I just answered this question
distribution of infinite sum of $\sum (2x_n -1)/2^n$
by using the formula in the title which I lifted off a random formula sheet on the internet. My question is, how do we derive this? I have never learnt how to sum infinite products like this.
I believe there is also a formula for $\cosh$ (by Osborn's rule). A justification why this follows from the $\cos$ case would also be nice.

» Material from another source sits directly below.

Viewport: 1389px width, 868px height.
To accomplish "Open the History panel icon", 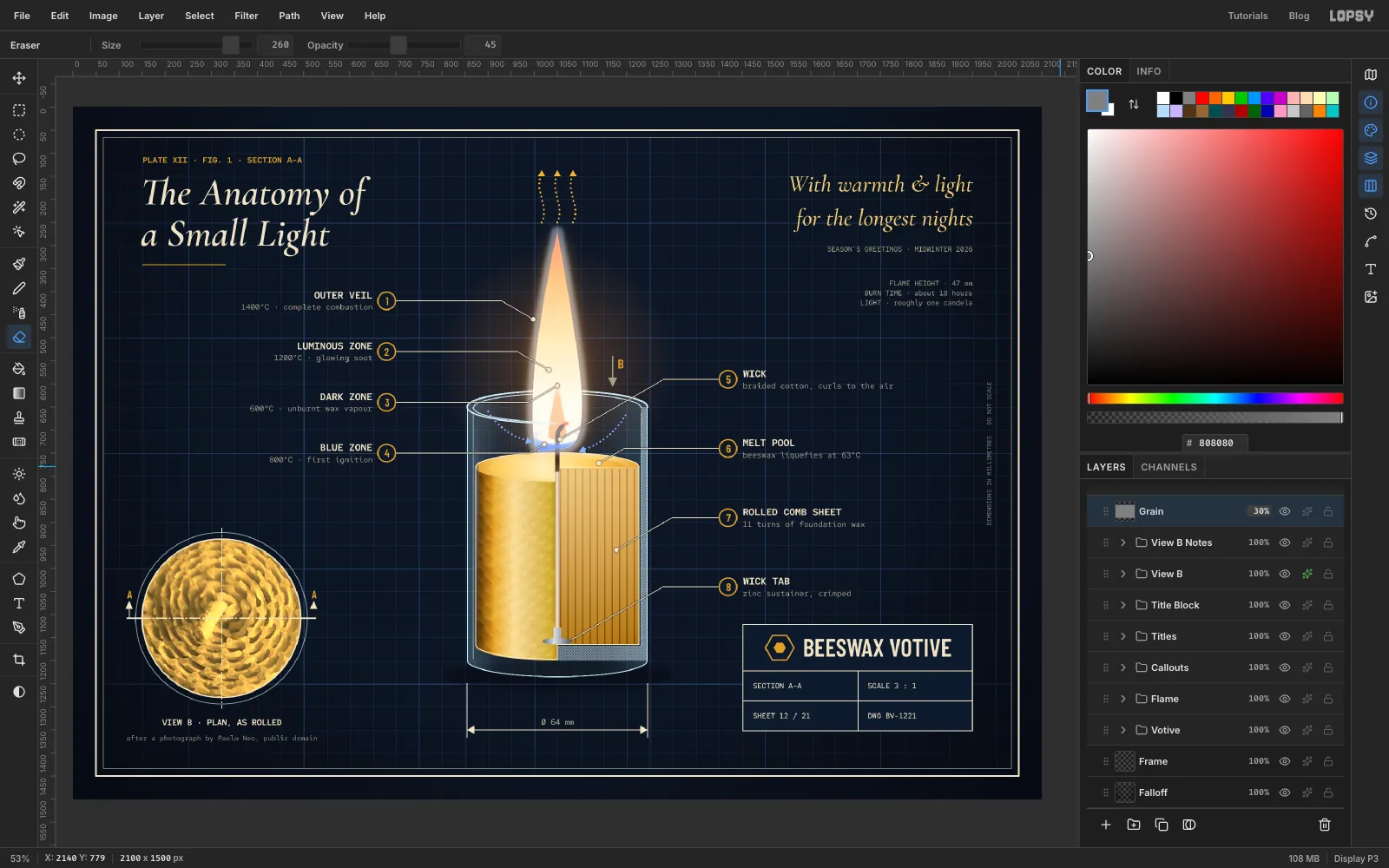I will pyautogui.click(x=1371, y=214).
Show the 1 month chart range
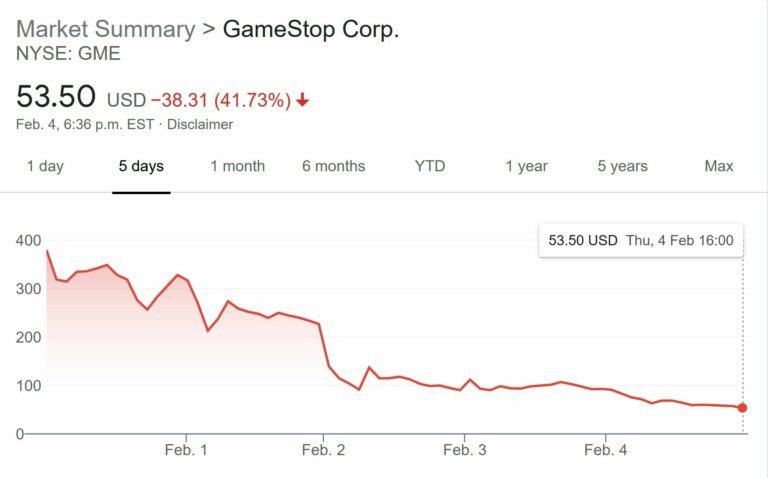768x478 pixels. click(237, 166)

Hint: $$ \sin(2x) = 2\sin(x)\cos(x) $$ so $$ \cos \left(\frac{x}{2^k}\right) = \frac{\sin\left(\frac{x}{2^k}\right)}{2\sin\left(\frac{x}{2^{k+1}}\right)} $$
Use formula $\displaystyle \cos x=\frac{e^{ix}+e^{-ix}}{2}$ and $a^2-b^2=(a-b)(a+b)$ $n$ times for $\displaystyle \frac{(e^{\frac{x}{2^n}}-e^{-\frac{x}{2^n}})}{\frac{x}{2^n}}\Pi_{k=1}^{n} \frac{e^{\frac{x}{2^k}}+e^{-\frac{x}{2^k}}}{2}=\frac{e^{ix}-e^{-ix}}{x}$
Because $\displaystyle \lim_{n \to\infty}\frac{(e^{\frac{x}{2^n}}-e^{-\frac{x}{2^n}})}{\frac{x}{2^n}}=2$ we have:
$\frac{e^{ix}-e^{-ix}}{x}\lim_{n \to \infty}\frac{(e^{\frac{x}{2^n}}-e^{-\frac{x}{2^n}})}{\frac{x}{2^n}}\Pi_{k=1}^{n} \frac{e^{\frac{x}{2^k}}+e^{-\frac{x}{2^k}}}{2}=\lim_{n \to \infty}\frac{(e^{\frac{x}{2^n}}-e^{-\frac{x}{2^n}})}{\frac{x}{2^n}} \Pi_{k=1}^{\infty}\cos \frac{x}{2^k}=2\Pi_{k=1}^{\infty}\cos \frac{x}{2^k}$
Finally $\frac{e^{ix}-e^{-ix}}{2x}=\frac{\sin x}{x}$
Let
$P_n=\prod\limits_{k=1}^n\cos(\frac{x}{2^{k}})$
Then we have:
$\sin(\frac{x}{2^{n}})P_n=\cos(\frac{x}{2}) \dots \cos(\frac{x}{2^{n}})\sin(\frac{x}{2^{n}})=\frac{1}{2}\cos(\frac{x}{2}) \dots \sin(\frac{x}{2^{n-1}})$
=$\dots$=$\frac{\sin(x)}{2^{n}}$
by applying double angle formula for $\sin(2x)$ repeatedly.
Then
$P_n=\frac{\sin(x)}{2^{n}}\frac{1}{\sin(\frac{x}{2^{n}})}$
Now as $n \rightarrow \infty$ and $\sin(\frac{x}{2^{n}}) \rightarrow \frac{x}{2^{n}}$
and you obtain required result. You can produce rigourous arguments about limit part if you want, but this is essentially how you calculate infinite product.